Flughafen München: Innerhalb von nur zwei Tagen ereigneten sich auf der Südbahn 26L zwei unterschiedliche, aber sicherheitsrelevante Zwischenfälle. Zunächst hatte eine Boeing 787 von Vietnam Airlines beim Start erhebliche Probleme und musste nach einer beschädigten Maschine zum Flughafen zurückkehren. Kurz darauf setzte ein Airbus A380 der Lufthansa bei der Landung zu früh auf und beschädigte die Befeuerung an der Pistenschwelle. Verletzte gab es in beiden Fällen nicht. Dennoch untersucht die Bundesstelle für Flugunfalluntersuchung, kurz BFU, die Vorgänge.
Ein A380 landet vor der Schwelle
Der Lufthansa-Airbus A380 befand sich am Montagabend auf dem Rückflug von San Francisco nach München.
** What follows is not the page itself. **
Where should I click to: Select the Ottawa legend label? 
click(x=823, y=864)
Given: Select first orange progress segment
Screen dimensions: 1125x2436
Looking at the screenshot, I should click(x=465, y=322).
An Bord waren 351 Passagiere. Beim Anflug auf die Landebahn 26L setzte das Großraumflugzeug nicht erst innerhalb des markierten Landebereichs auf, sondern berührte den Boden im Bereich vor der eigentlichen Pistenschwelle.
Die Maschine verfehlte die Landebahn nicht und kam anschließend sicher zum Stehen beziehungsweise rollte aus eigener Kraft zu ihrer Parkposition. Für die Passagiere endete der Flug daher ohne unmittelbare Folgen. Nach Angaben der Lufthansa konnten alle Reisenden das Flugzeug regulär verlassen.
Der frühe Bodenkontakt blieb jedoch nicht ohne Konsequenzen. Die Reifen des Hauptfahrwerks beschädigten Teile der Beleuchtung an der Landebahnschwelle. Diese Lichter markieren für Piloten bei Dunkelheit und eingeschränkter Sicht den Beginn der nutzbaren Piste. Sie sind deshalb nicht bloß technische Ausstattung, sondern ein wichtiger Bestandteil des visuellen Orientierungssystems eines Flughafens.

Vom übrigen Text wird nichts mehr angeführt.